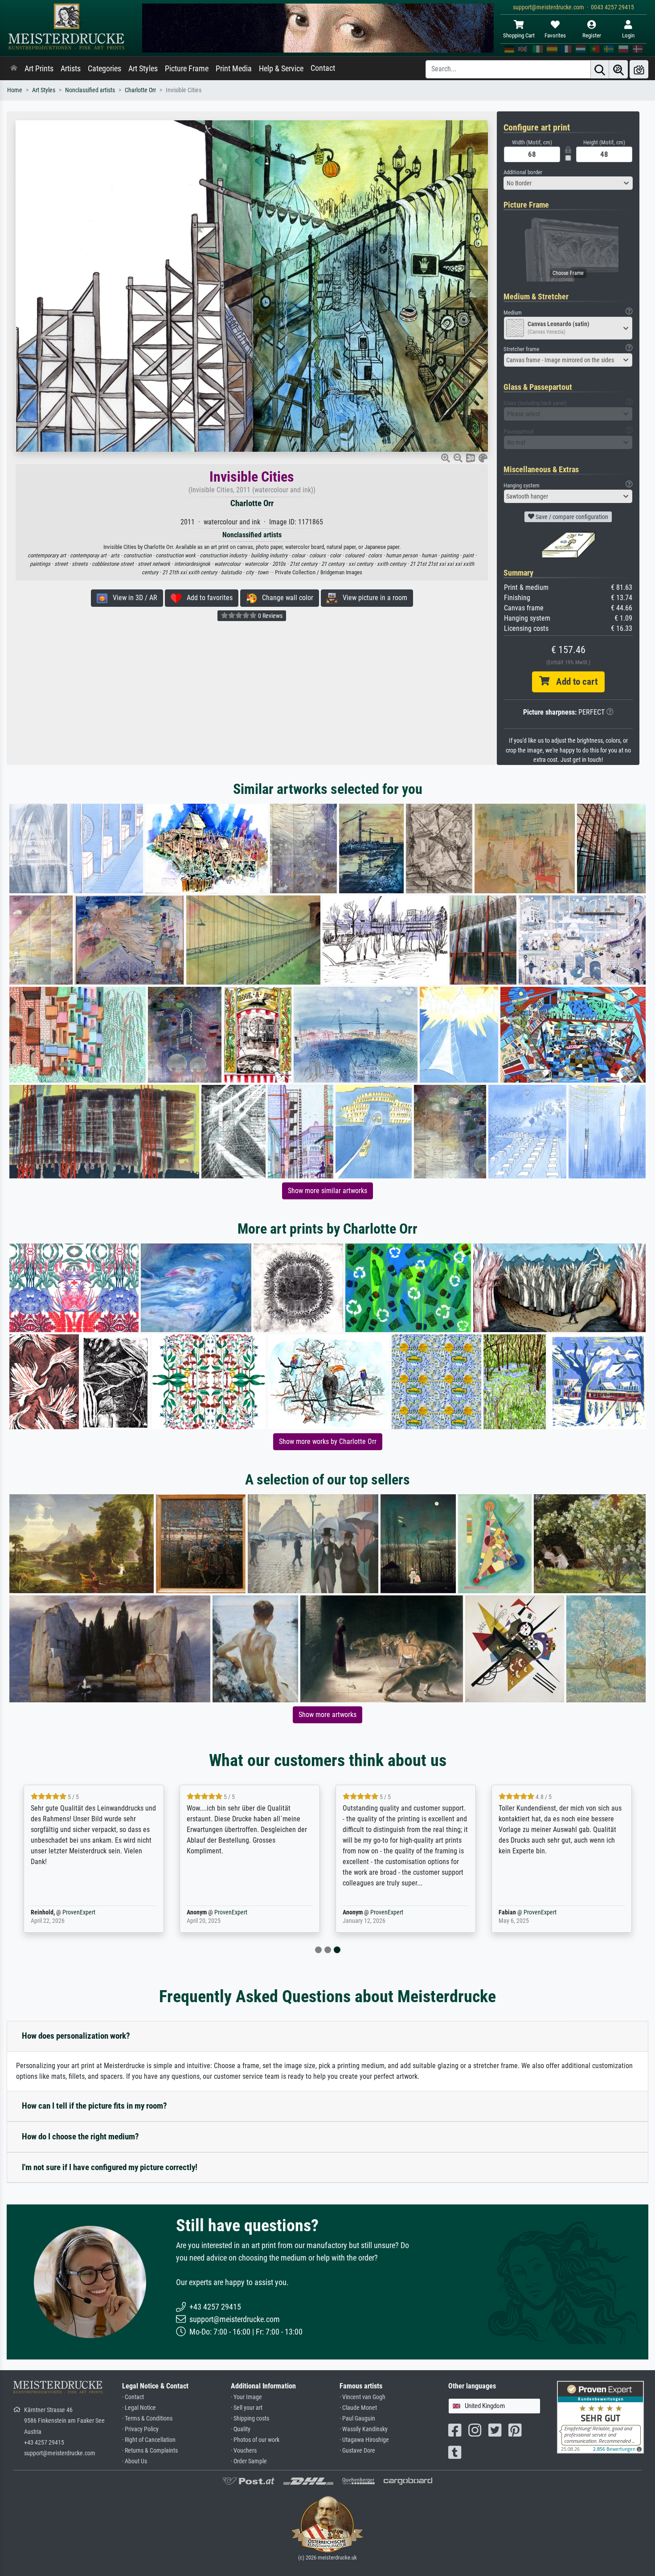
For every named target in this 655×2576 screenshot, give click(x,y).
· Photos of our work (255, 2440)
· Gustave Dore (357, 2450)
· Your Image (246, 2397)
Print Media (234, 68)
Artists (71, 68)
++++
### [WHAT THIS TASK INVOLVES]
Transcribe every line of the data exactly. No pictures go in the copy.

### [THE ANSWER]
For every named target in this 655×2576 screenshot, give click(x,y).
· Photos of our work (255, 2440)
· Gustave Dore (357, 2450)
· Your Image (246, 2397)
Print Media (234, 68)
Artists (71, 68)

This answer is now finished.